I always considered myself a desert dweller at heart, a reveler of the dryness, the deep color of sunsets, and the hidden beauty of dormant plants.
The pacific northwest overwhelmed me at first. My body craved sunlight and color in the greyness and dampness of those first few days.
And then, color erupted. I learned about mushrooms and witches’ hair lichen, saw the leaves change color and then fall, jumped in rivers and canoed in their veins, witnessed the towns whose lives are devoted to the fruit the waterways afford.
The kids predict the weather as they stand on the beach and watch the storms roll in. It rains, then it pours, then the clouds part. “If you don’t like the weather, wait five minutes.” When the sun shines there, it is sacrosanct, celebrated.
And now I am back in California, during the driest autumn the Bay Area’s records have seen. My skin prickles, confused. The sprawl of freeways and chain stores and fast drivers bowls me over. I get nostalgic over stupid things, like songs about penguins.

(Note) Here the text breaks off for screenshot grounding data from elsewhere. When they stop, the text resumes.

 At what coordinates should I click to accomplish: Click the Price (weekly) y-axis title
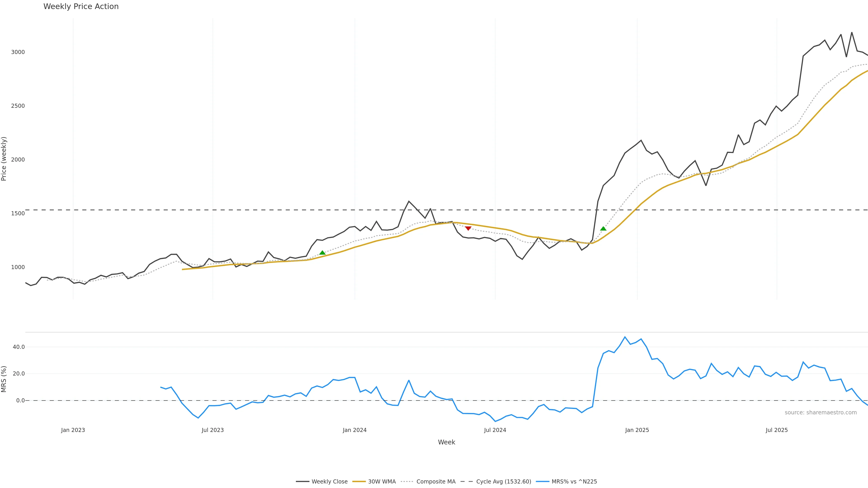coord(4,159)
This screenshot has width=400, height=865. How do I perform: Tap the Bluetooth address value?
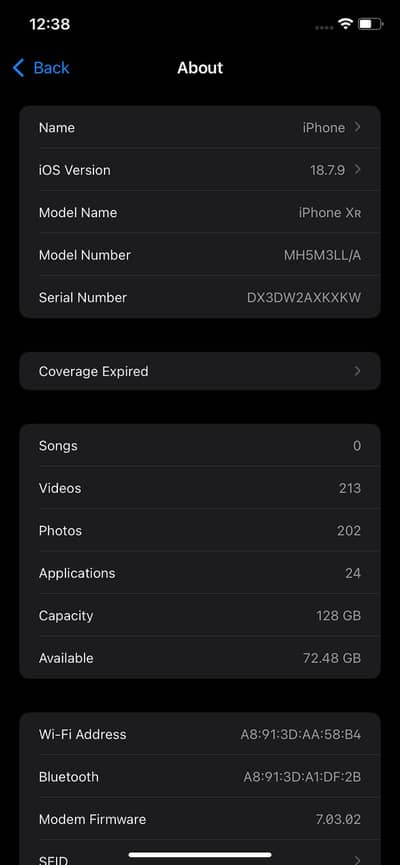[x=302, y=777]
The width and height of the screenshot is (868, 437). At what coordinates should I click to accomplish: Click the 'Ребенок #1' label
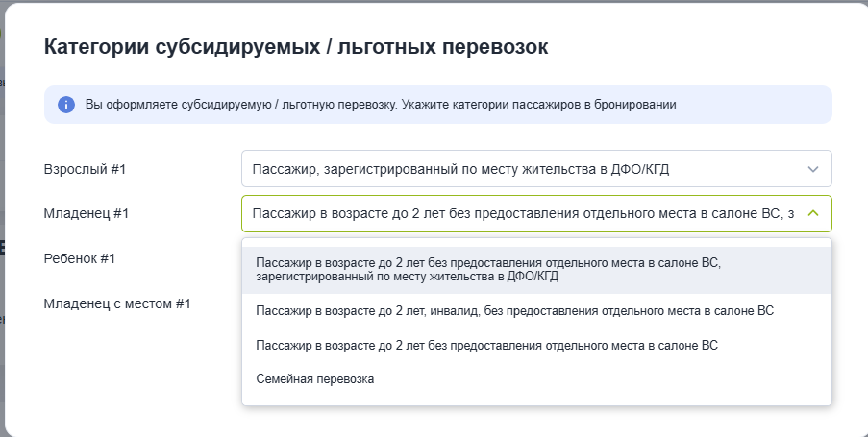pyautogui.click(x=79, y=258)
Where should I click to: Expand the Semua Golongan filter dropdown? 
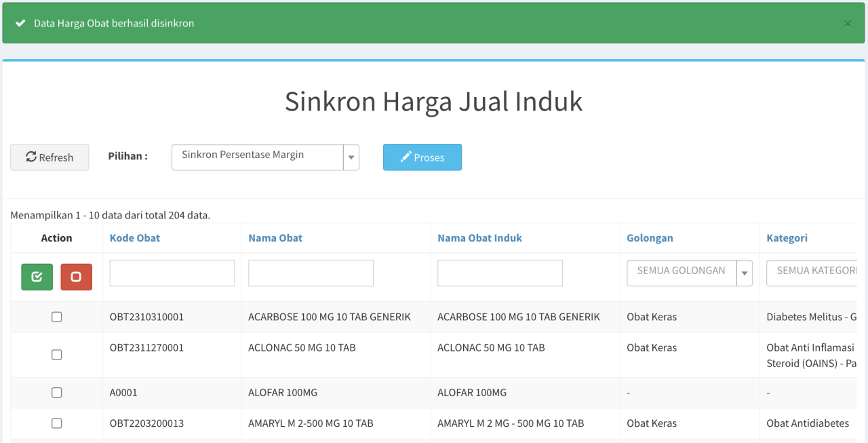[x=689, y=273]
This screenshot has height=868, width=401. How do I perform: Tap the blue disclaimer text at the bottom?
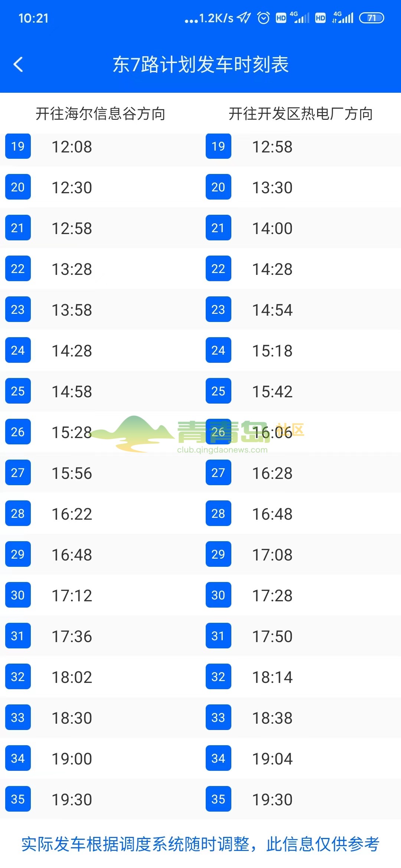point(201,844)
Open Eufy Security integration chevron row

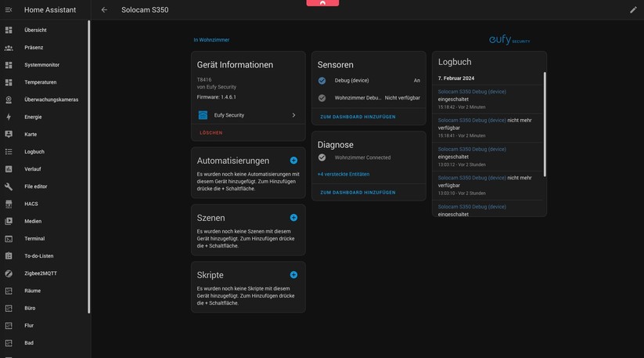247,115
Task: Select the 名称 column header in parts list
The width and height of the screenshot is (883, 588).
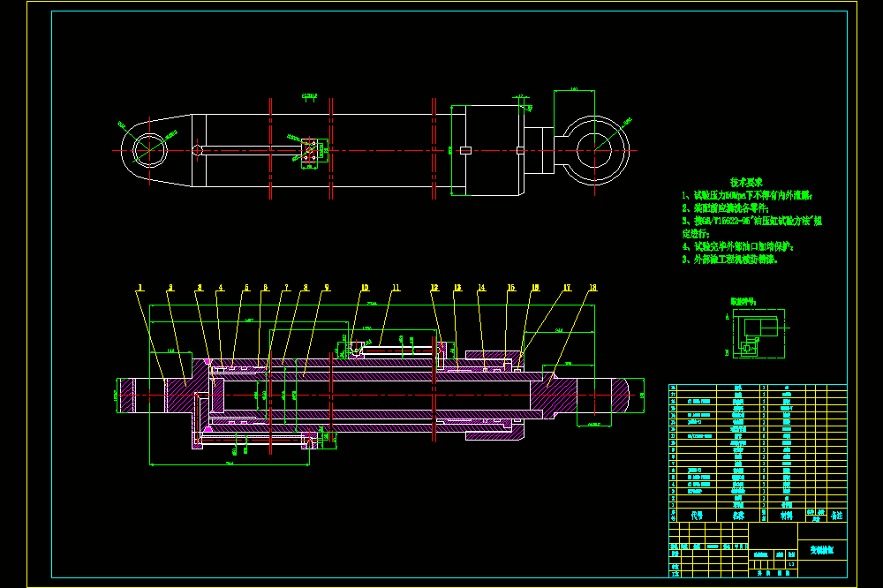Action: coord(738,516)
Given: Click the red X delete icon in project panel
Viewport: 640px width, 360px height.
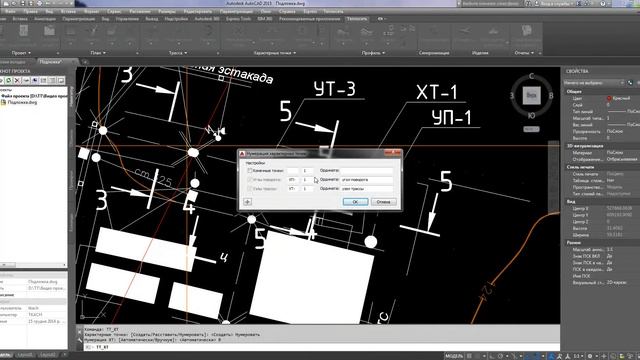Looking at the screenshot, I should click(x=17, y=80).
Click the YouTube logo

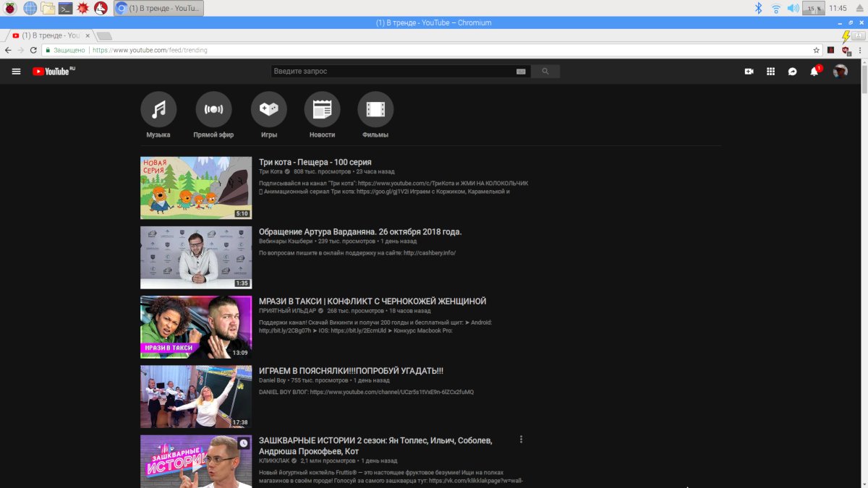pos(52,72)
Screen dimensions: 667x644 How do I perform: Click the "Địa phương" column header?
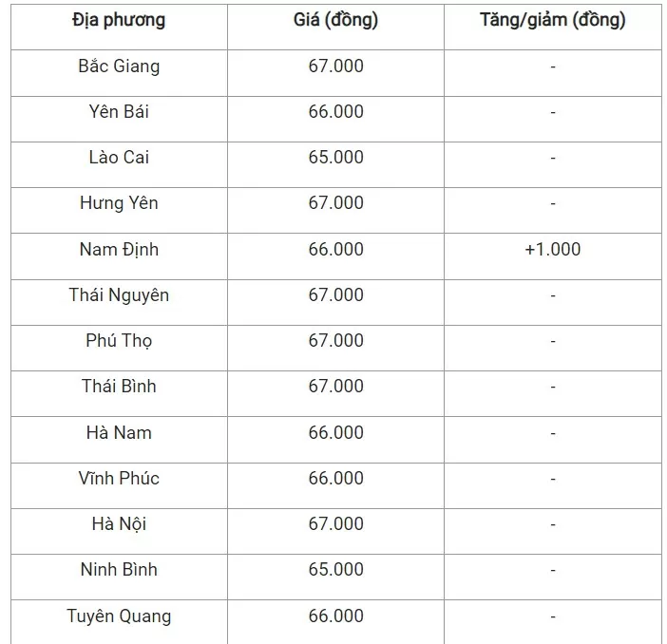(x=118, y=20)
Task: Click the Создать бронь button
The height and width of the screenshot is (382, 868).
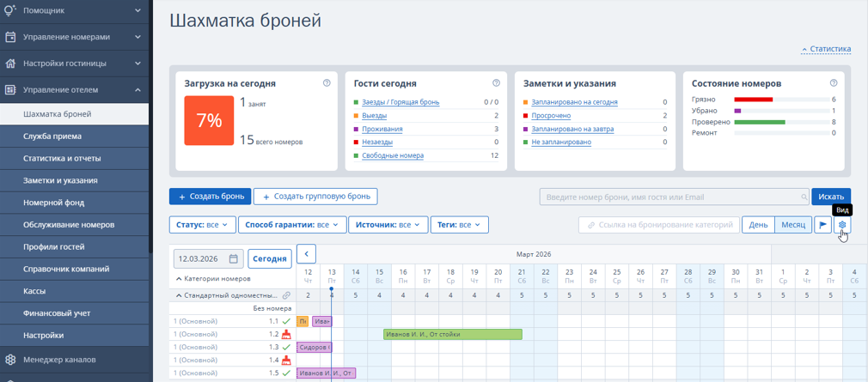Action: click(x=209, y=197)
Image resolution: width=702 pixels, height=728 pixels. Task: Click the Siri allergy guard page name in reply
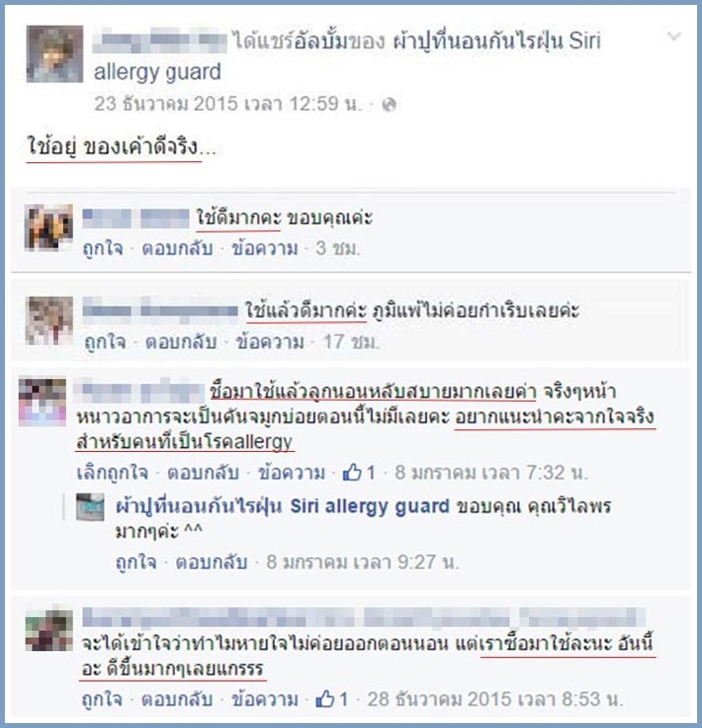coord(283,506)
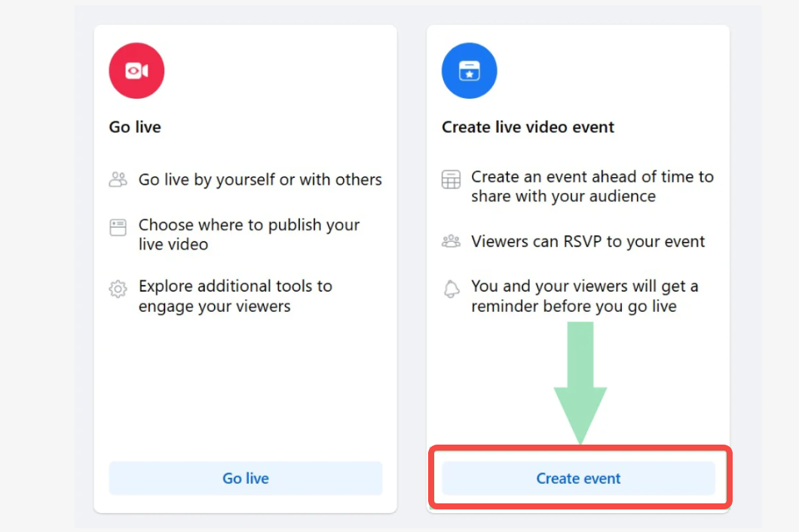Select the people icon next to 'Go live by yourself'

[x=118, y=179]
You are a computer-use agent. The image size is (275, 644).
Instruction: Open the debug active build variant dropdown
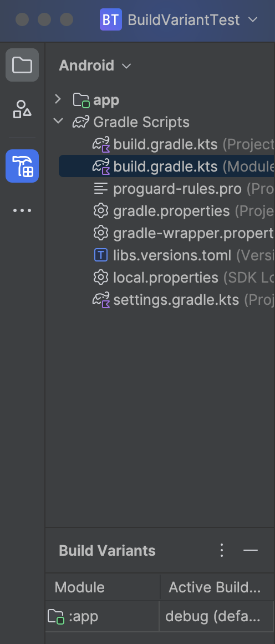point(213,616)
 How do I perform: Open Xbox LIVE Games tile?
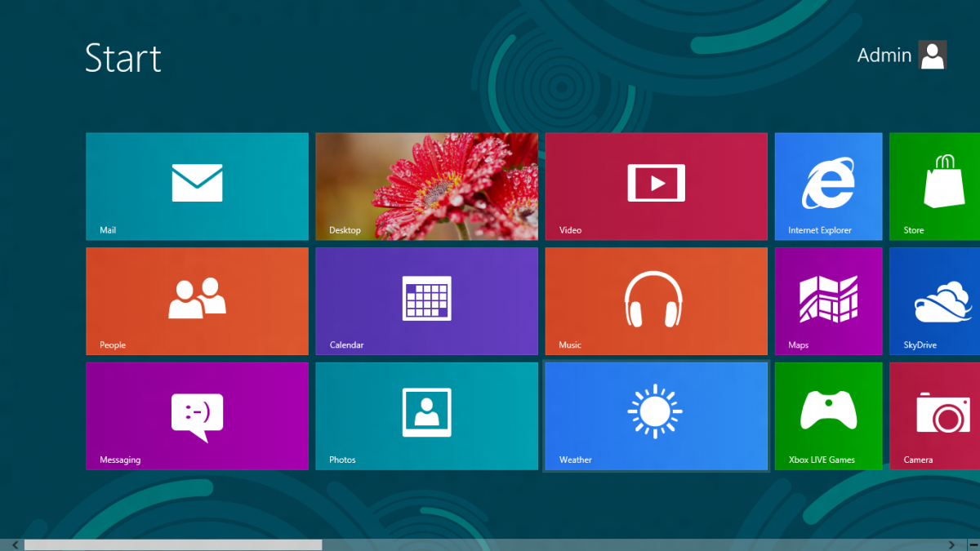828,416
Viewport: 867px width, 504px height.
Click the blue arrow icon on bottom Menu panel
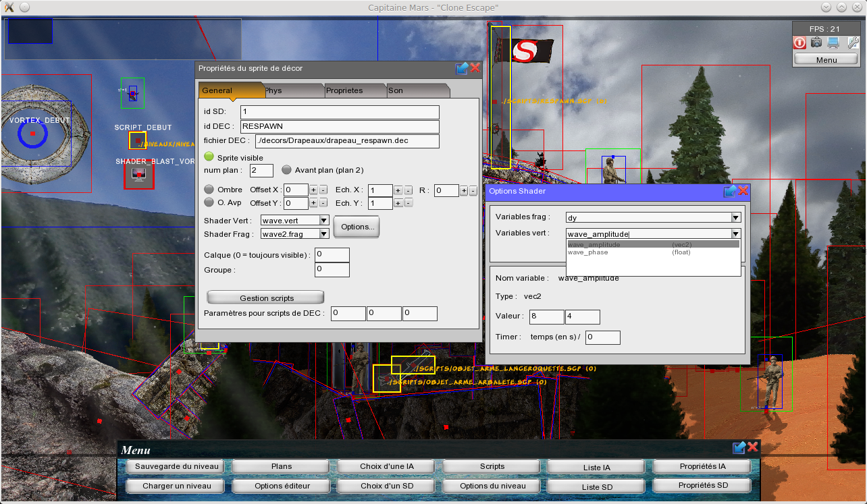(x=739, y=447)
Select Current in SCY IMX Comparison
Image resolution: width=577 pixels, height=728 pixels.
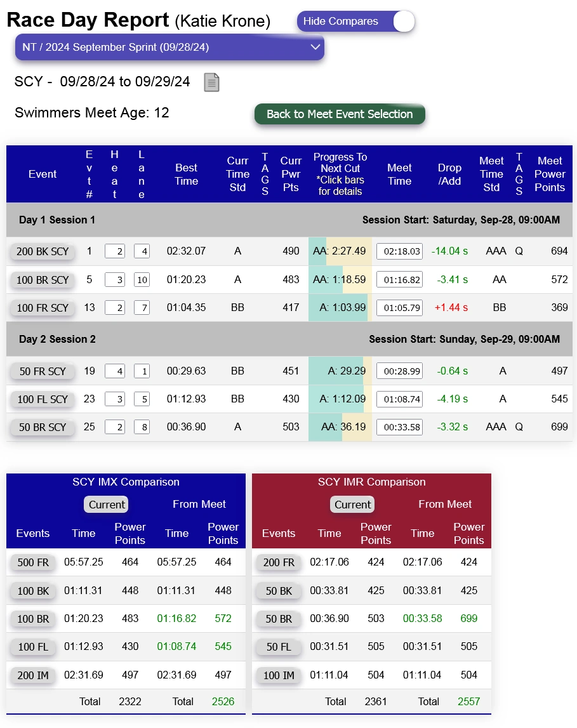tap(107, 505)
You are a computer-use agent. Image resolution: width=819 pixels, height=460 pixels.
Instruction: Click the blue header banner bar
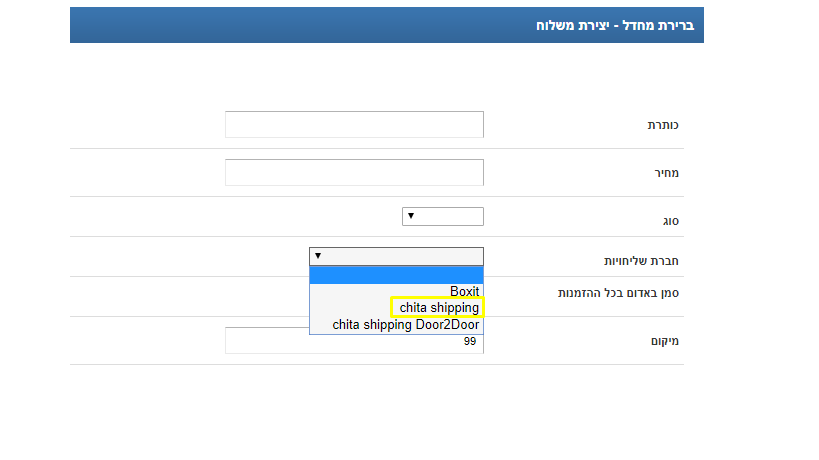[387, 25]
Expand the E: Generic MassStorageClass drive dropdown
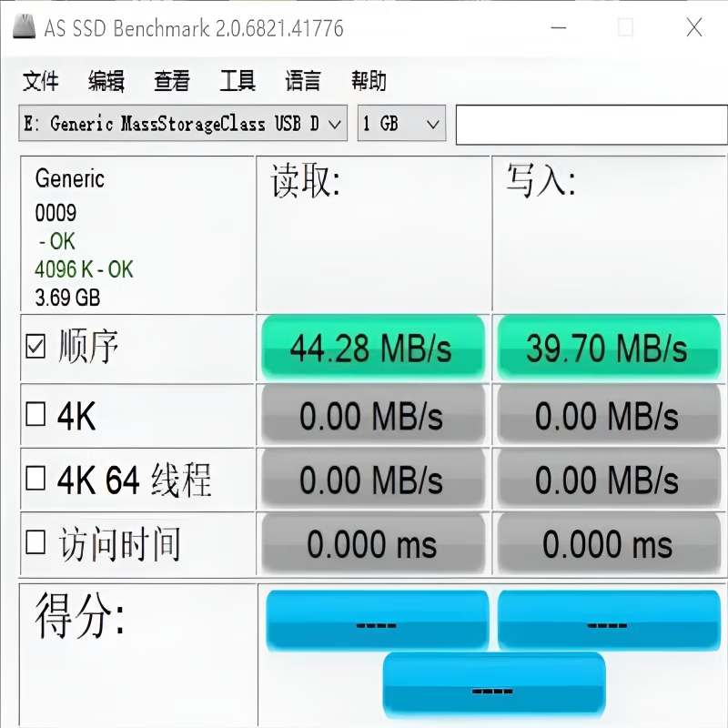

Predictably, places leave marks on my consciousness like a ringing in my ears. Best job I’ve had, sure. It’s easy to forget that the world doesn’t behave like outdoor school, that we as well as the kids are fated to return to struggle in a society that won’t back our ideals. The profoundness stays with the context in most cases. The best way to translate it all, besides composing sappy blog posts, is to bring everyone there, somehow.